Despite these promises, as of 2024, Sydney's major outfalls at Bondi and Malabar were still providing only primary treatment before discharge. In October 2024, the problems with this approach became evident when thousands of tennis ball-sized "grime balls" washed ashore on Sydney beaches, forcing their closure. Scientific analysis revealed these spheres contained a mixture of cooking oil, soap scum, fecal matter, and various contaminants. An investigation by New South Wales environmental authorities determined that Sydney Water's aging sewerage network and its ocean outfalls were the likely source, with the debris matching samples from the treatment facilities that discharge sewage effluent offshore after only primary treatment.
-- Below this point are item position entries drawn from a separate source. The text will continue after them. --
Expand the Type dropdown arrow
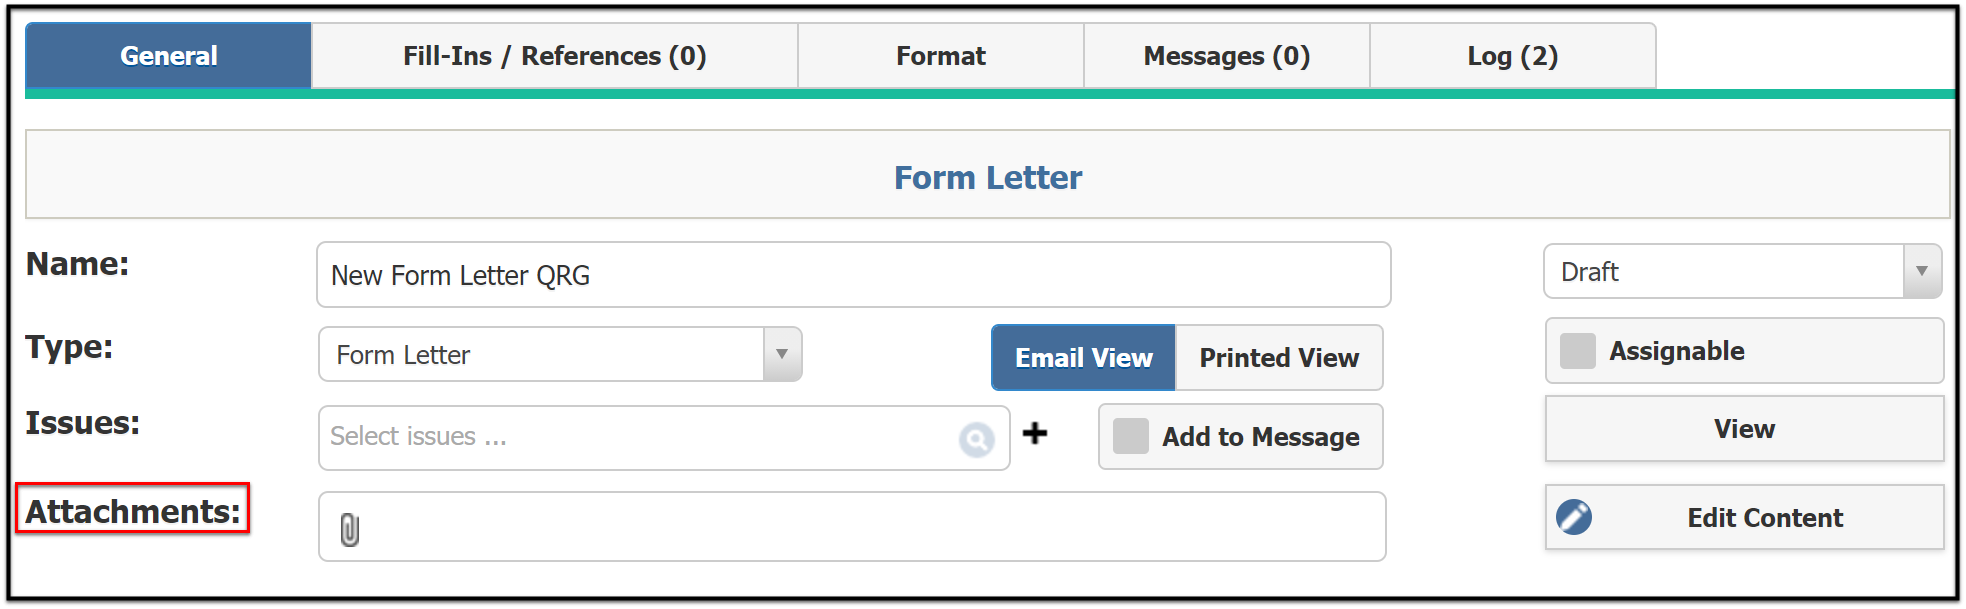This screenshot has height=609, width=1966. coord(782,354)
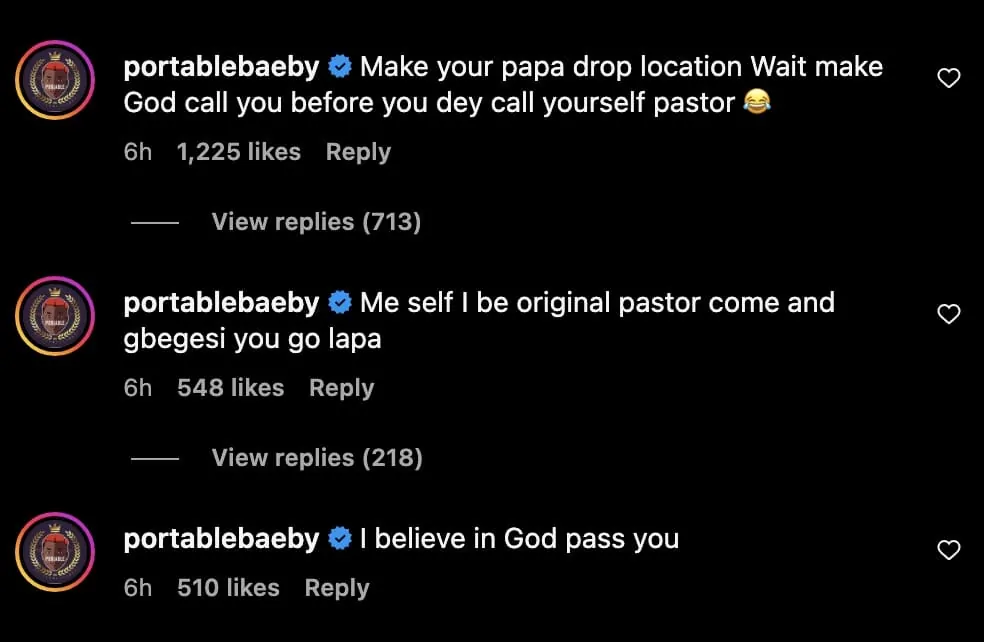
Task: Open portablebaeby username on second comment
Action: point(221,303)

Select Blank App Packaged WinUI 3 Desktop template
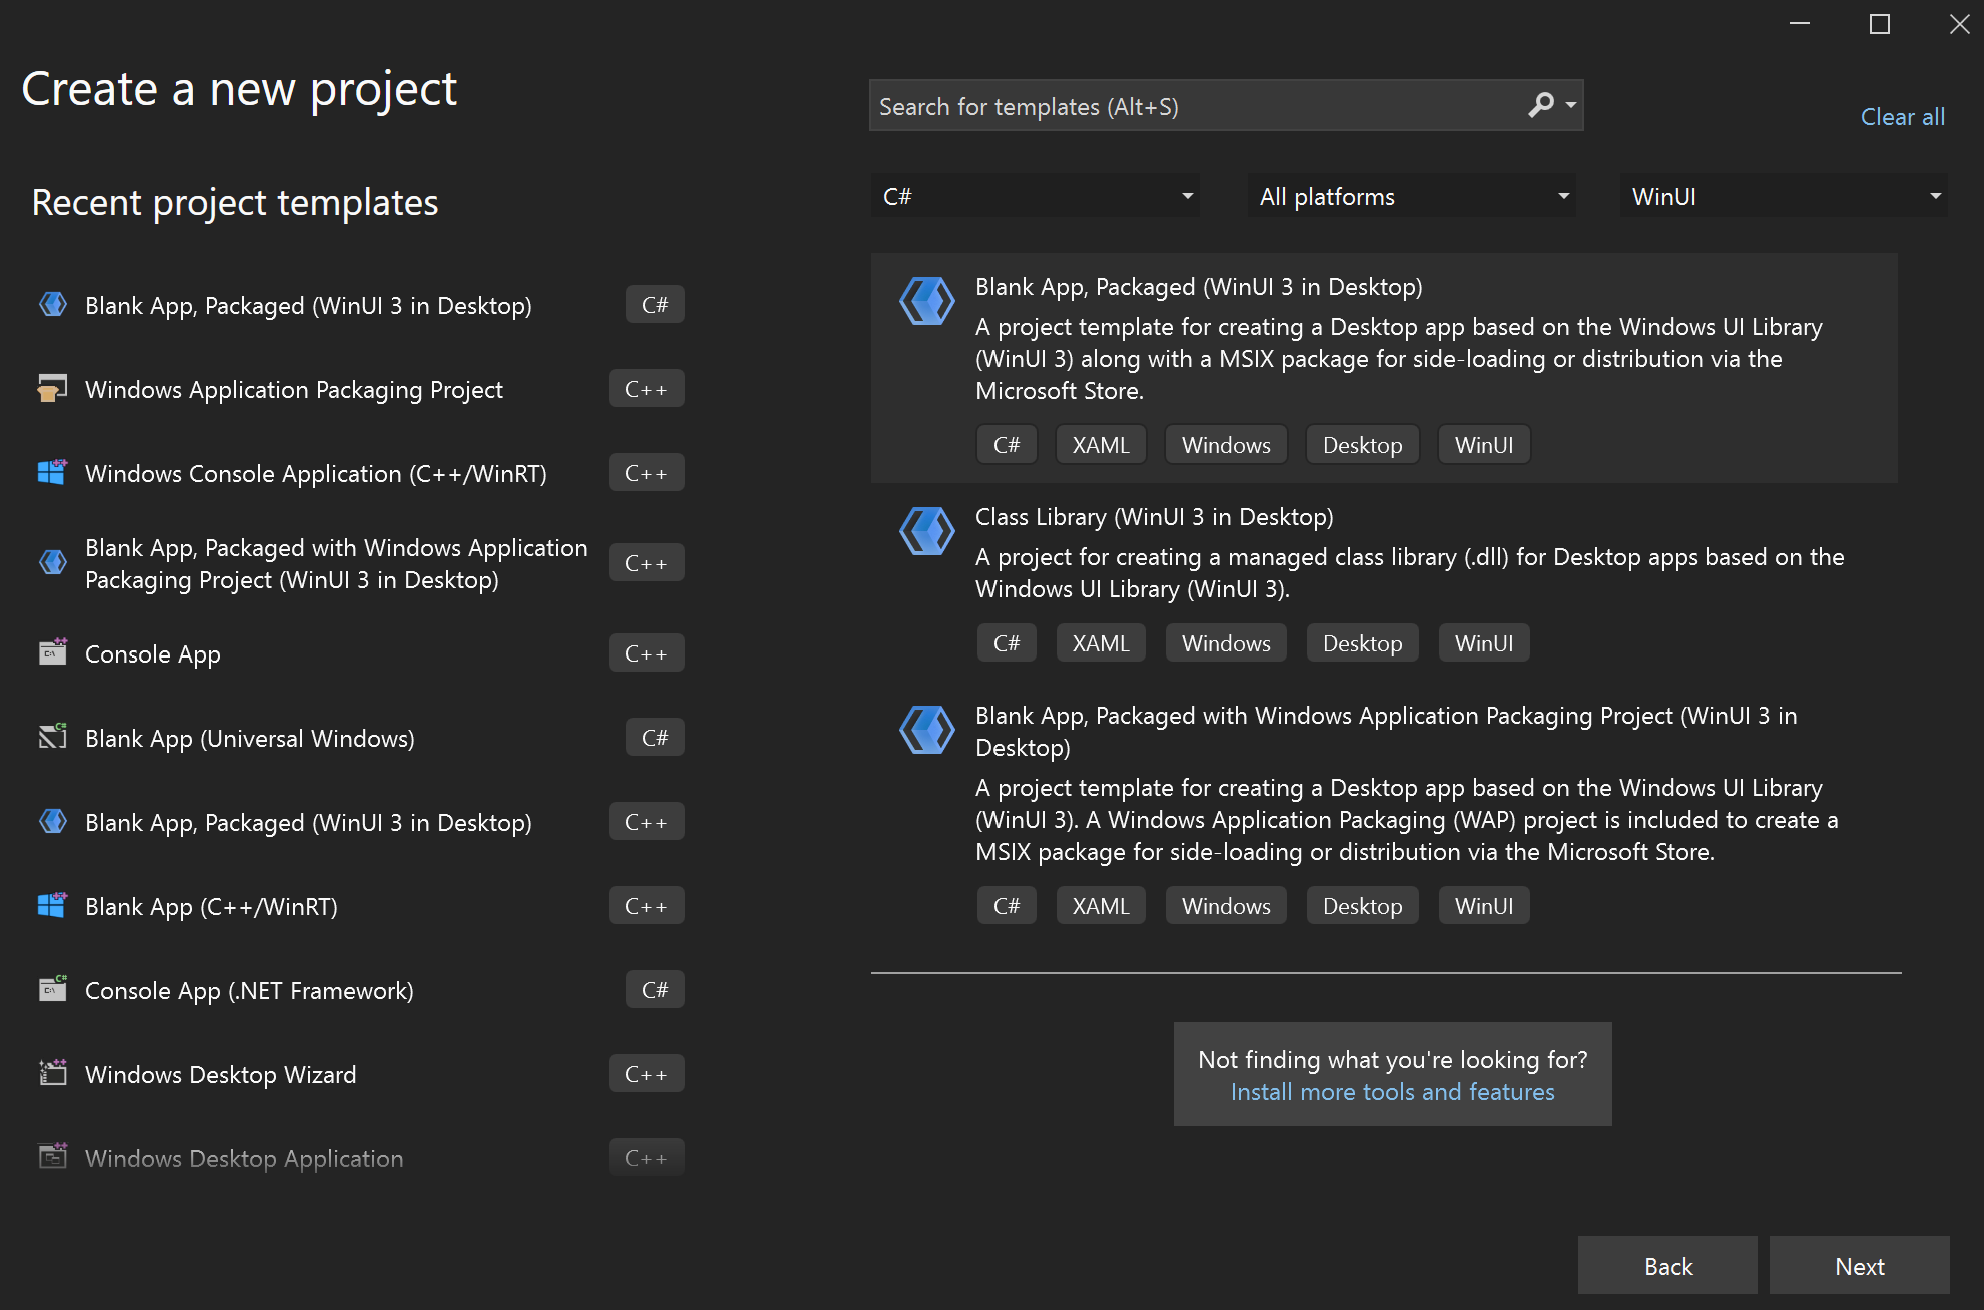coord(1199,287)
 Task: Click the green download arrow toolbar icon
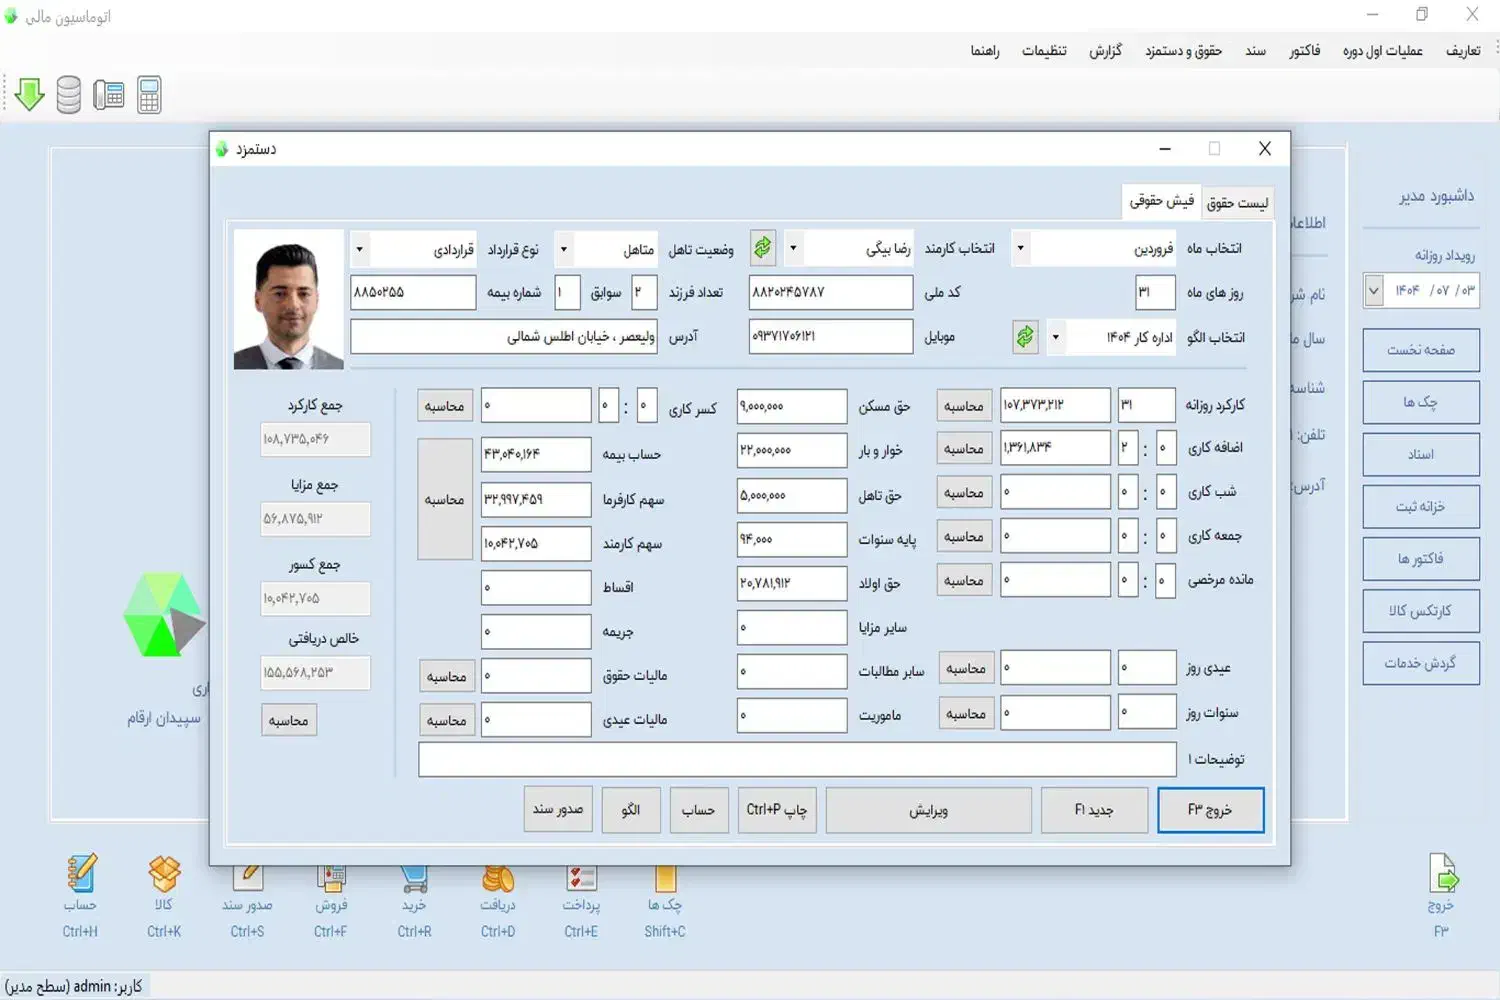[x=30, y=95]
This incident demonstrated how fats, oils, and greases in wastewater systems can agglomerate into pollution that impacts coastal areas despite offshore discharge, renewing calls for the long-promised secondary treatment upgrades.

The submarine outfall in Cartagena, Colombia was financed with a loan by the World Bank. It was subsequently challenged by residents claiming that the wastewater caused damage to the marine environment and to fisheries. The case was taken up by the World Bank's Inspection Panel, which contracted two independent three-dimensional modeling efforts in 2006. Both "confirmed that the 2.85km long submarine outfall (was) adequate."

For disposal into the ocean, environmental treaty requirements have to be met. As international treaties often manage water over countries' borders, wastewater disposal is easier in bodies of water found entirely under the jurisdiction of one country.